En países industrializados es el principal
motivo de hospitalización prolongada de pacientes oftalmológicos. Solo en
Estados Unidos son atendidos 2,5 millones de traumas oculares por año; de ellos
40 000 a 60 000 provocan daño visual severo.3 La pérdida o disminución de la
visión tiene un efecto limitante no solo para el individuo y su entorno más
cercano, sino también tiene un impacto significativo para la sociedad desde el
punto de vista de cuidados médicos, rehabilitación y costos socioeconómicos.
El impacto económico y social derivado de esta
problemática es de gran magnitud, razón por la cual se estima globalmente que
alrededor de 55 millones de pacientes con trauma ocular requieren paralizar su
actividad social en al menos un día. Por tanto, la problemática del trauma
ocular ha sido abordada desde diferentes puntos de vista dentro del espectro de
la investigación y la literatura oftalmológica, desde la epidemiología del
trauma ocular hasta las diferentes variantes de tratamiento, con diversa
suerte.
Los traumatismos oculares son mucho más
frecuentes en varones que en mujeres, y se presentan normalmente en la edad
adulta, aunque los niños no están exentos de riesgo. El segmento anterior se
lesiona de forma aislada en más de la mitad de las situaciones, y son raras las
lesiones que afectan únicamente al polo posterior.

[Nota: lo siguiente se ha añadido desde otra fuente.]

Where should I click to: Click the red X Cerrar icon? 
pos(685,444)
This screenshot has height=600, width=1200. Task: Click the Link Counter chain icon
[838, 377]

El diagnóstico de rotura ocular escleral (RE)
tras un traumatismo contuso no siempre es fácil. Las dos localizaciones más
frecuentes son a nivel del limbo esclerocorneal (bajo una conjuntiva intacta) y
paralela a las inserciones musculares, entre la inserción y el ecuador. Las
roturas radiales y posteriores son infrecuentes.

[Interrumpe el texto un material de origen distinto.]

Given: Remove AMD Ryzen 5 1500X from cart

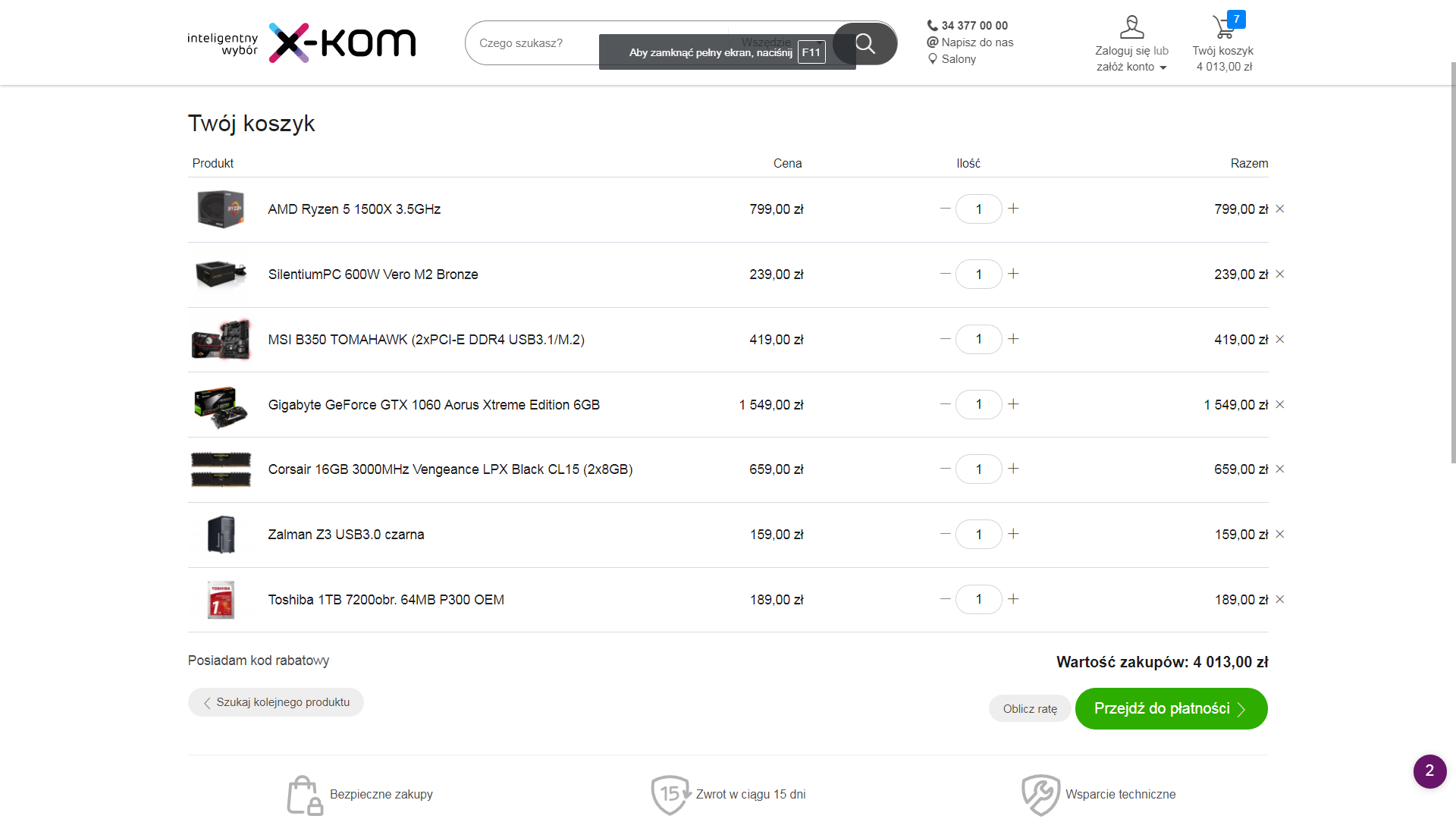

Los datos clínicos más frecuentemente observados
en las RE son: hipotonía (aunque no está siempre presente), una cámara anterior
excesivamente profunda, limitación de la motilidad ocular y edema
subconjuntival grave. Raramente se puede diagnosticar la RE por oftalmoscopia,
ya que con frecuencia se asocia con hipema o con hemorragia vítrea. Una vez la
RE ha sido diagnosticada, la intervención quirúrgica es realizada en la gran
mayoría de las ocasiones.
En traumatismos de gran intensidad, sobre todo
en los producidos por objetos de menor diámetro que el reborde orbitario, puede
producirse la ruptura del globo con más facilidad; sin embargo, en ojos con
enfermedades o cicatrices previas son traumatismos de intensidades moderadas,
los que pueden producir un trauma abierto o un estallido. La actitud en
urgencias es la misma en ambos. En la mayor parte de los casos intentar la
reconstrucción del globo, mientras que en algunos casos la actitud expectante
es lo mejor.
Si analizamos que generalmente ocurre de forma
brusca y en adultos jóvenes con una buena agudeza visual y donde estudios
realizados relacionados con este tema reportan una evaluación de la función
visual final pobre, sobre todo por las complicaciones que de este se derivan,
su manejo constituye un gran reto para los cirujanos de vitreorretina.